Yes please! I would looove to move south right now!


----------



## clearwtrbeach (May 10, 2012)

:laugh::ROFL:I'm in! Went to FL once, in Jan 05'; on the porch in a tshirt at 2am LOVE it. I think we just need to buy one dealers worth of rv's:clap:. How about a big rig size trailer for the goats, I still have my CDL I'll drive.


----------



## Delilah (Jan 6, 2013)

clearwtrbeach said:


> :laugh::ROFL:I'm in! Went to FL once, in Jan 05'; on the porch in a tshirt at 2am LOVE it. I think we just need to buy one dealers worth of rv's:clap:. How about a big rig size trailer for the goats, I still have my CDL I'll drive.


There we go lol! Yeah like one of those huge race horse trailers that get pulled by a semi!


----------



## toth boer goats (Jul 20, 2008)




----------



## HoosierShadow (Apr 20, 2010)

Delilah said:


> There we go lol! Yeah like one of those huge race horse trailers that get pulled by a semi!


I live in the 'horse capitol of the world' heh, so they say. Those semi's are everywhere! pass my house a couple of times a day!

Hmm... I wonder if I hijack one and get Jen to help with a 2nd one, we could all squeeze into them right? 
Surely the trailer companies won't mind right?

I could just see the headlines now! Horse semi carriers hijacked by crazy goat fanatics who have boycotted old man winter and taken their goats to the FL beaches! :laugh:


----------



## NyGoatMom (Jan 26, 2013)

:crazy:


----------



## goathiker (Apr 14, 2011)

Well, if you're going Clearwaterbeach, pick me up on the way. I've got a heavy duty pick up and we could hijack a camper to get us to Kentucky. I already know where to get a 3 horse trailer


----------



## Delilah (Jan 6, 2013)

HoosierShadow said:


> I live in the 'horse capitol of the world' heh, so they say. Those semi's are everywhere! pass my house a couple of times a day!
> 
> Hmm... I wonder if I hijack one and get Jen to help with a 2nd one, we could all squeeze into them right?
> Surely the trailer companies won't mind right?
> ...


Lol! If one had a famous race horse in it lol! That would be intresting! Tehehehehe!!


----------



## HoosierShadow (Apr 20, 2010)

LOL Could you imagine.... taking a horse trailer with the next Kentucky Derby Winner? LOL


----------



## clearwtrbeach (May 10, 2012)

goathiker said:


> Well, if you're going Clearwaterbeach, pick me up on the way. I've got a heavy duty pick up and we could hijack a camper to get us to Kentucky. I already know where to get a 3 horse trailer


haha, works for me. hmm 3 horse we may have to make it a double decker with my little ND's on the top. :laugh:


----------



## Delilah (Jan 6, 2013)

Lol! Just think of the crashes we would cause because people are staring and not paying attention to the road!!!


----------



## caprine crazy (Jun 12, 2012)

Pick me up too! I wanna come! ROADTRIP!!


----------



## IrishRoots (Jan 7, 2013)

Pick me up too!! I'm on your way!


----------



## goathiker (Apr 14, 2011)

We're going to need a bigger truck and trailer I think.


----------



## HoosierShadow (Apr 20, 2010)

Delilah said:


> Lol! Just think of the crashes we would cause because people are staring and not paying attention to the road!!!

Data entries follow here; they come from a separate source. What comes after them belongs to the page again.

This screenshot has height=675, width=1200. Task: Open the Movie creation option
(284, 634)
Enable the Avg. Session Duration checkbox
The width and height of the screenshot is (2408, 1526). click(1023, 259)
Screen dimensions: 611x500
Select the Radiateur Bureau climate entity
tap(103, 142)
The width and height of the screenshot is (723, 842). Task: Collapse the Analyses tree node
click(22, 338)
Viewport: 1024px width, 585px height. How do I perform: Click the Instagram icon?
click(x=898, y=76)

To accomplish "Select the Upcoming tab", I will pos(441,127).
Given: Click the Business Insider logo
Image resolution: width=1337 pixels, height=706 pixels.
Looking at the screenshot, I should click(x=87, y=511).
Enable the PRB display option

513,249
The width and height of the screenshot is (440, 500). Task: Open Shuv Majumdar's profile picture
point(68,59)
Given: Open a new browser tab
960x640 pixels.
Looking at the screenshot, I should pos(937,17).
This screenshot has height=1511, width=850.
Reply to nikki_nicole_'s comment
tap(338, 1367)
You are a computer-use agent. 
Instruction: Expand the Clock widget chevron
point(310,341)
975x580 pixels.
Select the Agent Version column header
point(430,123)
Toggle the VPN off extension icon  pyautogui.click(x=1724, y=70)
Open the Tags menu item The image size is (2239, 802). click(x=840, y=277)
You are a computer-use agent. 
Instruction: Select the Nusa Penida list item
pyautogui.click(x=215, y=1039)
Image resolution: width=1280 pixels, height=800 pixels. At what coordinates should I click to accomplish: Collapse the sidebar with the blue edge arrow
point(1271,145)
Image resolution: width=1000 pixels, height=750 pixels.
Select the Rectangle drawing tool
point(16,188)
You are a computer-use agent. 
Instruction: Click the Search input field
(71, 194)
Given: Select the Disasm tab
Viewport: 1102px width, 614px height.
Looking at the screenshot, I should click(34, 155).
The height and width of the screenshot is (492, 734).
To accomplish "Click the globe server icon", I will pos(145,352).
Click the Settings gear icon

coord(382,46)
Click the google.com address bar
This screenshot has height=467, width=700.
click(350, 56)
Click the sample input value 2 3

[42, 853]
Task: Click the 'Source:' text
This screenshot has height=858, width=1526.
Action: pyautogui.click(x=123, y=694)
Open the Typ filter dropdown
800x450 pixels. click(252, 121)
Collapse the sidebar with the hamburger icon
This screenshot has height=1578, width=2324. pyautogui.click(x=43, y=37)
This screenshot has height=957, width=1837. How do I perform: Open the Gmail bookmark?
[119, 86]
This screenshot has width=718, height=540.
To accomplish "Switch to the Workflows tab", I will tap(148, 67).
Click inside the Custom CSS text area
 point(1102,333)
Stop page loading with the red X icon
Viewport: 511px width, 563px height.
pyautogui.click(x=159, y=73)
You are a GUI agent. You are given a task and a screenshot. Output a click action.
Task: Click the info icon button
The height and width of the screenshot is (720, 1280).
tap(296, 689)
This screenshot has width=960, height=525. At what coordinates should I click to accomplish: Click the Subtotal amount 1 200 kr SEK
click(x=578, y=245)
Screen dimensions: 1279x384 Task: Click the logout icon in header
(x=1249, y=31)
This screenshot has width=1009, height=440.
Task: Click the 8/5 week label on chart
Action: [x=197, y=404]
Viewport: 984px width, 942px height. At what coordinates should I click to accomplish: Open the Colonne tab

LOL!!! You know...I am imagining one of those big fancy tour buses...except instead of having tourists peeking out of the windows....there are goats LOL


----------



## Delilah (Jan 6, 2013)

HoosierShadow said:


> LOL!!! You know...I am imagining one of those big fancy tour buses...except instead of having tourists peeking out of the windows....there are goats LOL


Lol!!! Now that would be funny!!!


----------